Put the lines from the start of the rows below through the line containing "Action: [947, 695]" into a JSON list of strings, one string per line, leaving out any blank lines.

MATERIAL FOR THIS EXERCISE

☆ ☆ ☆ ☆ ☆

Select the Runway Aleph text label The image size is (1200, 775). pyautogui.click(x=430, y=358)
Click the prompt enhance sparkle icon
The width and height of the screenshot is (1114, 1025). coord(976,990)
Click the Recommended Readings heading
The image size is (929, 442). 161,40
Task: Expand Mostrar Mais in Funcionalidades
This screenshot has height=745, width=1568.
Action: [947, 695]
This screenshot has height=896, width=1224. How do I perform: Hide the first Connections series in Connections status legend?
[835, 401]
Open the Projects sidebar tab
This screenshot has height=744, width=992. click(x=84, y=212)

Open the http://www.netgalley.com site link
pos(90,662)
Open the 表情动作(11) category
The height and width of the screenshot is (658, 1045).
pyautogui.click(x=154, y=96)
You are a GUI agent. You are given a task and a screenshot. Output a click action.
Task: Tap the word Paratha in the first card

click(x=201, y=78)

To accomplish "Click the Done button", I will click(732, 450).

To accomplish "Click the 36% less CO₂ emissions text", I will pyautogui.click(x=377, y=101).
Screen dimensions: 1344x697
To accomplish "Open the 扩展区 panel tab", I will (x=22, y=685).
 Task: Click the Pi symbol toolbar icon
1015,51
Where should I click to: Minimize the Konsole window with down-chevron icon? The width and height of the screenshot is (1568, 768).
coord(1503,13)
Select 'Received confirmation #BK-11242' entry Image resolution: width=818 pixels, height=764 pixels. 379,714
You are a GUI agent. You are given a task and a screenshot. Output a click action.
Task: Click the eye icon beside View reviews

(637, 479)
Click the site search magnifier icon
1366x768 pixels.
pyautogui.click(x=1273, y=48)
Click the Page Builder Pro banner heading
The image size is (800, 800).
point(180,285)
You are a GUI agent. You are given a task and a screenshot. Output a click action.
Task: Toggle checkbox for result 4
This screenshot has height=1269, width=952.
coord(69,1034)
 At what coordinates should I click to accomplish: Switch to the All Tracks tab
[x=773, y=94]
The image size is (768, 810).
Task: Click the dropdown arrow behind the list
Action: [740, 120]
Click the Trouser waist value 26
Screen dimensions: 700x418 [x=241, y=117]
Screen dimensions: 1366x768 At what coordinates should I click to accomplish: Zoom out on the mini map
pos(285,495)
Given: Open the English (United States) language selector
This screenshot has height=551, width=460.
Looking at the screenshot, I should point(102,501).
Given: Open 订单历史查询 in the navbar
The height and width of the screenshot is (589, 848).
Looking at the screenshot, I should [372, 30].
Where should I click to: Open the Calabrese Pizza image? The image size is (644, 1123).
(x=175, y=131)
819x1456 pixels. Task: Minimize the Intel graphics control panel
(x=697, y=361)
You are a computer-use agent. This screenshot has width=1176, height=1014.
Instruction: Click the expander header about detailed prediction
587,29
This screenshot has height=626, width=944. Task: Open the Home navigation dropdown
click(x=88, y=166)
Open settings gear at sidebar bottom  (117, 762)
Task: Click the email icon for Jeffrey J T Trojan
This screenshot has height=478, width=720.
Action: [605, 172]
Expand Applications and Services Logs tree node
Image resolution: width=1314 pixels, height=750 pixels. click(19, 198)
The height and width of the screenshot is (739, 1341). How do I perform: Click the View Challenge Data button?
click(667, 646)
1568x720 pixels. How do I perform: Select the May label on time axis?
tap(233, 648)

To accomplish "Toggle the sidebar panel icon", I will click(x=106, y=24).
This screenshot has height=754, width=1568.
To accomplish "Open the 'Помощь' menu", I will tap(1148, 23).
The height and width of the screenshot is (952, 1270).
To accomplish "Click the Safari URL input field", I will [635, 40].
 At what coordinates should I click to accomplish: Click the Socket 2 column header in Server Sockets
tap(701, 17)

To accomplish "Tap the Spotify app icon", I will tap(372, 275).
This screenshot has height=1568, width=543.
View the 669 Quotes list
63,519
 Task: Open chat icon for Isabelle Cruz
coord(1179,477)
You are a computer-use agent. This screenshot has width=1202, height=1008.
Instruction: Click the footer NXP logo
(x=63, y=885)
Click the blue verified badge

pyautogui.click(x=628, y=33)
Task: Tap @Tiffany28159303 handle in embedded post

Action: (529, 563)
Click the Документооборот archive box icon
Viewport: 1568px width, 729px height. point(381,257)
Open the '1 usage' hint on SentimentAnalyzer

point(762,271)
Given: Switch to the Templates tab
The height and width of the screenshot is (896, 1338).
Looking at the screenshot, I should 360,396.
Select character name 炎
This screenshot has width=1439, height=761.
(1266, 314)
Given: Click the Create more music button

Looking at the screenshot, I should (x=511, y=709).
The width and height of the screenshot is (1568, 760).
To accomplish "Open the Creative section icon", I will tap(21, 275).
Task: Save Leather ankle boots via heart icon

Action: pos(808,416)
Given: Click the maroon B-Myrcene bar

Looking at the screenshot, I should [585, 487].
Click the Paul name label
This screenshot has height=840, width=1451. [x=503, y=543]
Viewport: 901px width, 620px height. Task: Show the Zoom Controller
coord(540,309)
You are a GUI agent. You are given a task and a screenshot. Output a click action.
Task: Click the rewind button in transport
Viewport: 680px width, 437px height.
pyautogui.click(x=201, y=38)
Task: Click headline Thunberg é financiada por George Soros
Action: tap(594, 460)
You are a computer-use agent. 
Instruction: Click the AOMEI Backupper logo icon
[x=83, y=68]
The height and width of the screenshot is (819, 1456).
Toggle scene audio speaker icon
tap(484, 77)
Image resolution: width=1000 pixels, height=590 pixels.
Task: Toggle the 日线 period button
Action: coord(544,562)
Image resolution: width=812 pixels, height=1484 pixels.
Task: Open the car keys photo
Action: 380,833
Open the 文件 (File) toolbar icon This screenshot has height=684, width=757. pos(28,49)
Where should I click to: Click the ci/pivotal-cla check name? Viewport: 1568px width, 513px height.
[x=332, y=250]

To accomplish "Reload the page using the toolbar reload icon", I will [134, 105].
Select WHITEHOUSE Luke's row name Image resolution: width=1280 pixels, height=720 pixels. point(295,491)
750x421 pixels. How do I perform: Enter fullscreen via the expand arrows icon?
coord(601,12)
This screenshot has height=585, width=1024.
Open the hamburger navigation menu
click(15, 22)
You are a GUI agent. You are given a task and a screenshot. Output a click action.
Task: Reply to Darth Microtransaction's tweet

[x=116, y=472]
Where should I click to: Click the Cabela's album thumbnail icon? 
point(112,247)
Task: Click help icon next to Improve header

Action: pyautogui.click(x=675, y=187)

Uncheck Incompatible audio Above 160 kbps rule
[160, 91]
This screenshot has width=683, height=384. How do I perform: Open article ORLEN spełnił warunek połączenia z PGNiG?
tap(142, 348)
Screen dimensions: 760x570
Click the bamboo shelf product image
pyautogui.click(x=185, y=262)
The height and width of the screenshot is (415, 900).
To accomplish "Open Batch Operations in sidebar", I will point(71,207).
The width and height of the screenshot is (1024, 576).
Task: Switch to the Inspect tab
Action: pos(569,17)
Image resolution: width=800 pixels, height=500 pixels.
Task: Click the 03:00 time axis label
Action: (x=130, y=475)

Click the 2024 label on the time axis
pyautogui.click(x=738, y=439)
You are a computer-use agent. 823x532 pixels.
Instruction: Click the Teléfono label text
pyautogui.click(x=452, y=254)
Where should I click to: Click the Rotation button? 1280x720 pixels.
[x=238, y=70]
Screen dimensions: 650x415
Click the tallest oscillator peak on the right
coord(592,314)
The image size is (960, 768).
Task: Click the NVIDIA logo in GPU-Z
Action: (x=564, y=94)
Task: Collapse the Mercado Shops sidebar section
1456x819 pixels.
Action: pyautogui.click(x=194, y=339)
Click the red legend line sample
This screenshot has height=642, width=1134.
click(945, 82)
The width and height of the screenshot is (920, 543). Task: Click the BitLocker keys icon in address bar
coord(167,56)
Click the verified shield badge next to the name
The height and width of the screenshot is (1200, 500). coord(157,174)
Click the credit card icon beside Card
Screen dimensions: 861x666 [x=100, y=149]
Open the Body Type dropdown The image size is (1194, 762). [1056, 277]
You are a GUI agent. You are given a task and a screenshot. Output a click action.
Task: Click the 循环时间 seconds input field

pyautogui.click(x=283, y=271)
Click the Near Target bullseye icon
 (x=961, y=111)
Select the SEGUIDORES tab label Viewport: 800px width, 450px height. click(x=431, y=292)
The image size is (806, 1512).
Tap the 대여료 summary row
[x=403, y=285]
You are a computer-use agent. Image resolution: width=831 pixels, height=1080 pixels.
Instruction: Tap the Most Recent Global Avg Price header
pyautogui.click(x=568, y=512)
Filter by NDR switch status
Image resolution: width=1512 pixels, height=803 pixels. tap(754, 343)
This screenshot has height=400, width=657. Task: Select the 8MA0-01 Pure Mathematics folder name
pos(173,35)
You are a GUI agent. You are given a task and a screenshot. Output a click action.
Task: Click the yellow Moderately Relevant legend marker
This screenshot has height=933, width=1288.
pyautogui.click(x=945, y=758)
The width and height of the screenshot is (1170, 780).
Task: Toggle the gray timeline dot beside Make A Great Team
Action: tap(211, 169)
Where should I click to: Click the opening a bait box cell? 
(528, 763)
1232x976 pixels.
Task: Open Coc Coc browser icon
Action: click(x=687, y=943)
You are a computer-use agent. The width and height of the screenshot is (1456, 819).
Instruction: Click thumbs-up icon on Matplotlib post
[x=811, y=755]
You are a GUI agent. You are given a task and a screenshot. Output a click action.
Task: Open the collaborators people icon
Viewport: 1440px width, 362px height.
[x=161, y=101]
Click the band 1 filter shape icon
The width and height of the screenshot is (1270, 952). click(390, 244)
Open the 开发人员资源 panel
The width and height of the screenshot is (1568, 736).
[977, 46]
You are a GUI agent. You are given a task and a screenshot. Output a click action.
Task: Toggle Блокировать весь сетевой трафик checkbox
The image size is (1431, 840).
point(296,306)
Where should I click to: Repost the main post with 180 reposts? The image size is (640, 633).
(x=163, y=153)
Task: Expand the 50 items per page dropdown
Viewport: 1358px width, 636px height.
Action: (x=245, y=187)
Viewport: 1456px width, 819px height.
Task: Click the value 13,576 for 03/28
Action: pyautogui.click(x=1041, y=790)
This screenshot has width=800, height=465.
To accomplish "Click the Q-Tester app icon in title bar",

☆ ☆ ☆ ☆ ☆

WRITTEN RESPONSE
[
  "Select the Runway Aleph text label The image size is (1200, 775). pyautogui.click(x=430, y=358)",
  "Click the prompt enhance sparkle icon",
  "The width and height of the screenshot is (1114, 1025). coord(976,990)",
  "Click the Recommended Readings heading",
  "The image size is (929, 442). 161,40",
  "Task: Expand Mostrar Mais in Funcionalidades",
  "This screenshot has height=745, width=1568.",
  "Action: [947, 695]"
]